Page 132 of Degrees of Engagement


Font Size:

“I’m sorry.”

“Don’t be.”

“I just wanted them to understand what they put you through.”

“They did . . . they do.”

“And I wanted you to have the celebration you deserved and I wanted to . . .” He trails off.

“No more hiding,” she reminds him gently.

“I wanted you to have your people around you in case . . .”

“In case? In case what?”

“I just knew how destroyed I’d be by leaving you and you know me, I do better on my own, but I wanted to make sure, in case you were feeling even a little bit of what I was, that you’d have your people, that they’d be there for you, the way you always are for them.”

“You don’t though.”

“What?”

“Do better on your own,” she manages, as the first tear falls and then another.

“Shit, boss, don’t cry.”

“I only ever cry around you.”

“Fuck, I’m sorry.”

“No,” she manages to say, pulling away just enough to look into his eyes again. “It’s not because you make me cry.

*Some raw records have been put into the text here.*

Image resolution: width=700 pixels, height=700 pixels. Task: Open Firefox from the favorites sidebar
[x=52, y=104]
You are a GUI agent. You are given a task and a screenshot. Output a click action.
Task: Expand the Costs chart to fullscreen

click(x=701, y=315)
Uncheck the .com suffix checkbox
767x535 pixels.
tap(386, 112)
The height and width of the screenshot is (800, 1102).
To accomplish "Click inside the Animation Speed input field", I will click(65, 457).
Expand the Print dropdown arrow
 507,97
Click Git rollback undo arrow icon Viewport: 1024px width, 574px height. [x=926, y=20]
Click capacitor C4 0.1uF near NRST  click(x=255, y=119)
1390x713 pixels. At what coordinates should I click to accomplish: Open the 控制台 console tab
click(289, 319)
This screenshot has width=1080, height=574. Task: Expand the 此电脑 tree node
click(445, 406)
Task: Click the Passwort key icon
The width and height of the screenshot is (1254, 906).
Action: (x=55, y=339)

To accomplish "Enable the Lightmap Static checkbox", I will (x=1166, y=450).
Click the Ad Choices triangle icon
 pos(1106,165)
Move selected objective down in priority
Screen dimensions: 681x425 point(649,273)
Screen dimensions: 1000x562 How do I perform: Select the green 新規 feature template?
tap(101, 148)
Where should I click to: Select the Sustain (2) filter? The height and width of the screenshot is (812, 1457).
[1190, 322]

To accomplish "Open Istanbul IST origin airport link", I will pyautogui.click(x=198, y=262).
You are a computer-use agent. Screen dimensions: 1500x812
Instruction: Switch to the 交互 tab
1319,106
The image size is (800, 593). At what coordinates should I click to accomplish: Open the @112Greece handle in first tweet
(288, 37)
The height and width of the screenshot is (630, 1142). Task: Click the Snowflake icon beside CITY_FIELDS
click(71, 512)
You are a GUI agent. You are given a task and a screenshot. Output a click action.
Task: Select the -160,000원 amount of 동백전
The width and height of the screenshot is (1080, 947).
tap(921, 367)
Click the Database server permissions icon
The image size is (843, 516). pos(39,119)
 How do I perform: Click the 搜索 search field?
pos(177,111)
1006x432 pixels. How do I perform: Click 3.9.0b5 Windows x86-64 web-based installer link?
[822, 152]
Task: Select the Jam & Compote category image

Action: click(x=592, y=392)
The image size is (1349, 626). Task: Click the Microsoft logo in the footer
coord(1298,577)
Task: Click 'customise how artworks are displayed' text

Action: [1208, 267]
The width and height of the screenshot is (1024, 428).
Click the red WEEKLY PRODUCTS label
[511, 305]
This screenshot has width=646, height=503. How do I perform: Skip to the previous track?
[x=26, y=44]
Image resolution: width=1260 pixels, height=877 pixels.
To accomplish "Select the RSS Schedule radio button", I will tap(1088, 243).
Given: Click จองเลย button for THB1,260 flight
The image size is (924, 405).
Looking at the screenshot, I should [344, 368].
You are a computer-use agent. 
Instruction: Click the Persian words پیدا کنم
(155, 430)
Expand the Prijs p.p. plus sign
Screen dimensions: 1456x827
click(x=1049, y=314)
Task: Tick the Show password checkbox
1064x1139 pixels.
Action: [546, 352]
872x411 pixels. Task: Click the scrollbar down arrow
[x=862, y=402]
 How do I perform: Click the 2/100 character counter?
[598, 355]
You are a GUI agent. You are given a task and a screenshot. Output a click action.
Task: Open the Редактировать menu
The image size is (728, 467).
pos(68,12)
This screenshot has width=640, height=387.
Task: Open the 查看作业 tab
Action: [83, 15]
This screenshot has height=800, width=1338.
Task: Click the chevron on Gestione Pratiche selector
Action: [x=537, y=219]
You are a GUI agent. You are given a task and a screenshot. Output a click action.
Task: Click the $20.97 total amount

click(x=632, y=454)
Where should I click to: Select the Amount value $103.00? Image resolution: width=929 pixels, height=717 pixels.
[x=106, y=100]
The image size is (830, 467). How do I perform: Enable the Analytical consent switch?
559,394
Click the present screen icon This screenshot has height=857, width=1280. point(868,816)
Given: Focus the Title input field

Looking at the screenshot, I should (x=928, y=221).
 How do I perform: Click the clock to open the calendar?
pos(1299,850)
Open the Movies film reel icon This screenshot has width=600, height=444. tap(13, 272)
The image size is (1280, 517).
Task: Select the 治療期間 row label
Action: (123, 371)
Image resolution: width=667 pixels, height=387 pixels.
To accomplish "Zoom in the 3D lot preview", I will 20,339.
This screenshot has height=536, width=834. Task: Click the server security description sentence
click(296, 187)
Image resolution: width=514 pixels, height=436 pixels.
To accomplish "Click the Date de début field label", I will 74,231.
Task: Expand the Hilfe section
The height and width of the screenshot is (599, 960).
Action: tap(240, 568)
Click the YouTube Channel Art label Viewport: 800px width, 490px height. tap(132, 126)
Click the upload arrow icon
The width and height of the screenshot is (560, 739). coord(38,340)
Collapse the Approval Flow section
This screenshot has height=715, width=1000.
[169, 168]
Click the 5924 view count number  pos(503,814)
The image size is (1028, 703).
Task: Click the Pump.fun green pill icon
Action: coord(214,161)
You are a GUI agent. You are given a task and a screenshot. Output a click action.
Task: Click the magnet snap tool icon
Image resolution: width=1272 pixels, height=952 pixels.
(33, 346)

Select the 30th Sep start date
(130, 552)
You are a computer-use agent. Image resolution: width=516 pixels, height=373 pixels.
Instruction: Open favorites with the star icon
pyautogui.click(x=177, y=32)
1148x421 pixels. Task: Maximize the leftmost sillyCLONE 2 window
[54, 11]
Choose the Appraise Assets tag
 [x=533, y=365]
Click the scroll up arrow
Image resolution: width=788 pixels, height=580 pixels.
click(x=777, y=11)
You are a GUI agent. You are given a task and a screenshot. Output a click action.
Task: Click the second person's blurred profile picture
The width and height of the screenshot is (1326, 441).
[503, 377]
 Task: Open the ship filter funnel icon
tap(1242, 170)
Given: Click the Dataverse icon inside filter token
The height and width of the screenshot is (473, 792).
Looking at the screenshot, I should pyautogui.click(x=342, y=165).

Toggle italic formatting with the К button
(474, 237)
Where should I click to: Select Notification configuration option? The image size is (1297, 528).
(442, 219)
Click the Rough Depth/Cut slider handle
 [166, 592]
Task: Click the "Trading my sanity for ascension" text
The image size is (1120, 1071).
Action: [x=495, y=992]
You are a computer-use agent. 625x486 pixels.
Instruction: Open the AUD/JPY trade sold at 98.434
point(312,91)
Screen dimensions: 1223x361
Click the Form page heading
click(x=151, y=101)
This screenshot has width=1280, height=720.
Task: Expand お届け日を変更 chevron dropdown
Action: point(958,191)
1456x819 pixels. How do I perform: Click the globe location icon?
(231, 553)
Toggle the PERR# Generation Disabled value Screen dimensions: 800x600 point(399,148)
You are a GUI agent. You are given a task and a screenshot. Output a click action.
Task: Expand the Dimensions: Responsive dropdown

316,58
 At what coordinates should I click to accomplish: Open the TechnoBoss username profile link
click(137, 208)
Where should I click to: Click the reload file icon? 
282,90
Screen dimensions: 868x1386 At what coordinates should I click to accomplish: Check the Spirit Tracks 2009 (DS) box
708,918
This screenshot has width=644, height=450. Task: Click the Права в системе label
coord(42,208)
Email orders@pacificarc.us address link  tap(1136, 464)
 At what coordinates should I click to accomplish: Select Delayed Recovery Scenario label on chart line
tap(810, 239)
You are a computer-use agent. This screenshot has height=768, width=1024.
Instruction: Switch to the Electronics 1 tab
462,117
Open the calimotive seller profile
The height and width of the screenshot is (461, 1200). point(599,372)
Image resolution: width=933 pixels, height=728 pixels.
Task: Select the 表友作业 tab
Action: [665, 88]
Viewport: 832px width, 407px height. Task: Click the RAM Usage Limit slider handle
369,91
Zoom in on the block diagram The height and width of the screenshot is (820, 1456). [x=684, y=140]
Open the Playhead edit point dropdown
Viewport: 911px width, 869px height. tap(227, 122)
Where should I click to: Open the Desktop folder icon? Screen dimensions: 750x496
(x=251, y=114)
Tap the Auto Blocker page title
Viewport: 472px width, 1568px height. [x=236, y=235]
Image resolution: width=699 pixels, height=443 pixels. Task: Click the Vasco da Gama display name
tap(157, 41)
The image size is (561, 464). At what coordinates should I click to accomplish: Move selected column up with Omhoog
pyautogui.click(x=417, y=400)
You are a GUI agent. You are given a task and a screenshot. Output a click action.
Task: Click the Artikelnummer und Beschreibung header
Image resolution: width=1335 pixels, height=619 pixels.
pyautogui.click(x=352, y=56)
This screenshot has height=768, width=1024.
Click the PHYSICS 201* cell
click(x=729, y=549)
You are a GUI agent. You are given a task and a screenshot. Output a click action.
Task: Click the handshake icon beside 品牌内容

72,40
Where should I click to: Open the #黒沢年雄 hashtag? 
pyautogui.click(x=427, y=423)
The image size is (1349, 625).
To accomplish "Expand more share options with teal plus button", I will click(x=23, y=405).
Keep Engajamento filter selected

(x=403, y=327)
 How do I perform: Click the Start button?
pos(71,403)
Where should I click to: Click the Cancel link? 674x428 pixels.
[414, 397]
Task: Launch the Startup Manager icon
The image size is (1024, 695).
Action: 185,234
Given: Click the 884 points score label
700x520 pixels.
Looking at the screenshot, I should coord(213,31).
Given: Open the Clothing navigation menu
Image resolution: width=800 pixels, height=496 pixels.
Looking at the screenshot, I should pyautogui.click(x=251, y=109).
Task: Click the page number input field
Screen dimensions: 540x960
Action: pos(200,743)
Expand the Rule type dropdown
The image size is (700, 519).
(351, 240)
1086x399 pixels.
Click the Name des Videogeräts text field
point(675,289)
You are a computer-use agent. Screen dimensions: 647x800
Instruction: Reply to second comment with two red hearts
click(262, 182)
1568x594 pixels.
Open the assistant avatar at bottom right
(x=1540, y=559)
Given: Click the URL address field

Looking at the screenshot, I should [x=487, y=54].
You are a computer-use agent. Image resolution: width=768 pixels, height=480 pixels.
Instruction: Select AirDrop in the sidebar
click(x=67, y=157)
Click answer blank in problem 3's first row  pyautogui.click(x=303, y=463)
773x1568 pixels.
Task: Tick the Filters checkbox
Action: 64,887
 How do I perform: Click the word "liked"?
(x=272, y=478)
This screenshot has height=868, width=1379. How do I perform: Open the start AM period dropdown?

It’s because you’re the only person I’m okay with seeing me like this.”

“And why’s that?” he asks, brushing away her tears with his thumb as gently as he can.

“Because I love you and I think I’ve loved you for years and I’m so sorry it took me so long to realize it.” Silent seconds tick by. “Xavier?”

He lets out a ragged breath. “I’ve loved you for so long, I don’t remember what it feels like to not love you. You know that, don’t you?”

“I think I did, but it was too much. You were . . . are . . . If I let myself feel it, really feel it, I knew what would happen and I just couldn’t . . .”

“What would happen?”

“I’d get my heart broken.”

“That’s the last thing I’d ever want to do.”

“You don’t have to want to break someone’s heart to do the job. In fact, I’m pretty sure the less someone wants to, the more it hurts.”

“So . . . you came here to tell me you loved me?”

“I did.”

“God, you’re so much fucking braver than I am.”

“Don’t do that, don’t make it a competition. I just . . . hid it better, I think.”

“That you love me?”

“Yeah. I learned from the master,” she says gently. “Five years is a long time to hide something like that.”